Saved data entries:

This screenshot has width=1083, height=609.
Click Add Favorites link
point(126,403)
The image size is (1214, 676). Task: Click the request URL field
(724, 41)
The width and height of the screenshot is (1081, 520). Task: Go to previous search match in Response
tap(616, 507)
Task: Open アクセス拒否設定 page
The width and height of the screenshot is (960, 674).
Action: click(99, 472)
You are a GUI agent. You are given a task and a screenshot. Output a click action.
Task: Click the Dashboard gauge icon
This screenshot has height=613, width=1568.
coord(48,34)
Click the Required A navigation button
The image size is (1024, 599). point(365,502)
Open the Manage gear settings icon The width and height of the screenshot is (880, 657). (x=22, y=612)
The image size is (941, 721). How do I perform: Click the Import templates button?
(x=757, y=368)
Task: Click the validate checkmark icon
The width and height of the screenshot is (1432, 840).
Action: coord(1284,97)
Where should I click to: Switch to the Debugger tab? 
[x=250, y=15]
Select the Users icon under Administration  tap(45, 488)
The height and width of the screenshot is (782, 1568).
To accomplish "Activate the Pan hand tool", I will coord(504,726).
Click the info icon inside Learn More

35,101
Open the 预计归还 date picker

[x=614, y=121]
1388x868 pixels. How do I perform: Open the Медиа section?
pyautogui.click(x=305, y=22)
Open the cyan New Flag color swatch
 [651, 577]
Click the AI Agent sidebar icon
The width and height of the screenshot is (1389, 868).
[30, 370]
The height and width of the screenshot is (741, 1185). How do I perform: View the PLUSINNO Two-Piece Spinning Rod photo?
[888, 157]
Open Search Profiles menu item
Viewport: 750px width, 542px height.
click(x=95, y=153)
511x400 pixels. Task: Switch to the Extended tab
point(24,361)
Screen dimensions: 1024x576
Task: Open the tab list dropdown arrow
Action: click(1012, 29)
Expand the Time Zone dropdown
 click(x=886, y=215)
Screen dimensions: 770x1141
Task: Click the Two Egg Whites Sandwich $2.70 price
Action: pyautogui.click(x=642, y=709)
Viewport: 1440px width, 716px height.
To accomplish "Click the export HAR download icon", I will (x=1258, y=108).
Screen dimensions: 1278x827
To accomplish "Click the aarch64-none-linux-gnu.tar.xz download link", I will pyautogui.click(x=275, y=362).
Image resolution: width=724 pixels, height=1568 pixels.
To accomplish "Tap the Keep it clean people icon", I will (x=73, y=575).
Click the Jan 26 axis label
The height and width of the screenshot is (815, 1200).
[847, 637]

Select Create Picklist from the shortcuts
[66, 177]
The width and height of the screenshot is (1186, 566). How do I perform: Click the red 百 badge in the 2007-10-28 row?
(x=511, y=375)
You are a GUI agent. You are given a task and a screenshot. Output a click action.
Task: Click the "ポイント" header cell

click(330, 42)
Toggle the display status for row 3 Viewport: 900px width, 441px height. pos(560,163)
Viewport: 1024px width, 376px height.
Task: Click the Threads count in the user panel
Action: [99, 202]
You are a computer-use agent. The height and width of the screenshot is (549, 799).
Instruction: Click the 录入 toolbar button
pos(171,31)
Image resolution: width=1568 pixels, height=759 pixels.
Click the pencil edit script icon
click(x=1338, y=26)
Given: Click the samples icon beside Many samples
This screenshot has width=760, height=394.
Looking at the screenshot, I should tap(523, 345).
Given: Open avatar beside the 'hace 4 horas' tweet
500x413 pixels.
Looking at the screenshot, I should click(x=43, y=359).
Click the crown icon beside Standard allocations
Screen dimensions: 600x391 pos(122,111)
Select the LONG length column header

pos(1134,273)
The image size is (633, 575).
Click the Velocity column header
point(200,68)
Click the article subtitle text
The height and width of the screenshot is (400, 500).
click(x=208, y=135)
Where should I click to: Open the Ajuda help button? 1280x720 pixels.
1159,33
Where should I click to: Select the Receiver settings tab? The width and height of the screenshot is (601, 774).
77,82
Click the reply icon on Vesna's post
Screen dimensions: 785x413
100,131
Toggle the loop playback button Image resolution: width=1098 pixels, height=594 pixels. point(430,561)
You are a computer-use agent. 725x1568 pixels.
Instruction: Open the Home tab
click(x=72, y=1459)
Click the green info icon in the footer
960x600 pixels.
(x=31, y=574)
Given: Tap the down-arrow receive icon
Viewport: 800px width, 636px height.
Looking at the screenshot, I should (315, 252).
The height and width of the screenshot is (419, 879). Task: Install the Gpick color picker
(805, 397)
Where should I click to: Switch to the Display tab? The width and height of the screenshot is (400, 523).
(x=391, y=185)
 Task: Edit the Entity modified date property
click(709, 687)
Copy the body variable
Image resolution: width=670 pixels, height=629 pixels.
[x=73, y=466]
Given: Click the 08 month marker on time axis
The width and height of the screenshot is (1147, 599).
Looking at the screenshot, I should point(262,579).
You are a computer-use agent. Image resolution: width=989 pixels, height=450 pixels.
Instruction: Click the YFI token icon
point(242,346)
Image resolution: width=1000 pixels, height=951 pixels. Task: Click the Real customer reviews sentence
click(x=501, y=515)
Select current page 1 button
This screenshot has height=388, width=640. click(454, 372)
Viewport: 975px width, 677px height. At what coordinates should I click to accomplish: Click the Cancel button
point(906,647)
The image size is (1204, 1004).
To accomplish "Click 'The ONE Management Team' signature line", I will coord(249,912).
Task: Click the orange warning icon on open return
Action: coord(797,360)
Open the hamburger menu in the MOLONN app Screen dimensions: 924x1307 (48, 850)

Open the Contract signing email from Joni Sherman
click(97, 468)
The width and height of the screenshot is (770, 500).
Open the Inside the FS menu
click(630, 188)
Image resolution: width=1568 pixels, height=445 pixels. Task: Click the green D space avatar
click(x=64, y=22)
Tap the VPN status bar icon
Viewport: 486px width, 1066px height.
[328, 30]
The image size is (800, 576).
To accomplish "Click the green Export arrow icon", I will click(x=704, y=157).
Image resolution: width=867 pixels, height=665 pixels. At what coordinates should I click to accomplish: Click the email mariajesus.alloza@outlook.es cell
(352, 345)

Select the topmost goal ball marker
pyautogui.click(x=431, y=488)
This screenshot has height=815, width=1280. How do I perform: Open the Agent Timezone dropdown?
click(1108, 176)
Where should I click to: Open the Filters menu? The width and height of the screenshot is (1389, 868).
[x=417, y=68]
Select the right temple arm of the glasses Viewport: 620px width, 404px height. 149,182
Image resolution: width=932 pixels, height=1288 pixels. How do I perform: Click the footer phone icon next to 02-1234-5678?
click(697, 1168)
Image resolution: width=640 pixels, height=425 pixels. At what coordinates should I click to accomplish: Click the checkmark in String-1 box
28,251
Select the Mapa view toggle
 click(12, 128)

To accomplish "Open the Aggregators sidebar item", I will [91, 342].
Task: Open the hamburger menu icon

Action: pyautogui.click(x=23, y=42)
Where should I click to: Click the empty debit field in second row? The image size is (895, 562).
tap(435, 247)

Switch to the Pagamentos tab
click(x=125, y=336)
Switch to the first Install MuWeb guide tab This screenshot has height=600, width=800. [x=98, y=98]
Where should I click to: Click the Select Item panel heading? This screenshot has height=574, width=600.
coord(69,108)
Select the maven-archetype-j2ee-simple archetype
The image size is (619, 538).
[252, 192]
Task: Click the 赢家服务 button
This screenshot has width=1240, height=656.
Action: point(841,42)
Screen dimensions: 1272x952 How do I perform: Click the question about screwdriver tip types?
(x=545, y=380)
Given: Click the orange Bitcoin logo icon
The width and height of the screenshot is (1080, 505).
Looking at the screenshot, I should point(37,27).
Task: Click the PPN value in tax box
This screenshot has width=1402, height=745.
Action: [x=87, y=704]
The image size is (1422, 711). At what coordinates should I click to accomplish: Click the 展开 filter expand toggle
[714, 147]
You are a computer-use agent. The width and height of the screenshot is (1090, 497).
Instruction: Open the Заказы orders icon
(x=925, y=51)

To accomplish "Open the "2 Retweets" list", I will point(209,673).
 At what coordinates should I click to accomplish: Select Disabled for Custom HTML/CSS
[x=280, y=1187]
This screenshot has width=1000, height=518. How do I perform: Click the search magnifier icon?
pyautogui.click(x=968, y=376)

> TASK
Copy out every line of the data in which the word "download" is found.

> OUTPUT FOR THIS EXERCISE
To accomplish "Click the export HAR download icon", I will (x=1258, y=108).
To accomplish "Click the aarch64-none-linux-gnu.tar.xz download link", I will pyautogui.click(x=275, y=362).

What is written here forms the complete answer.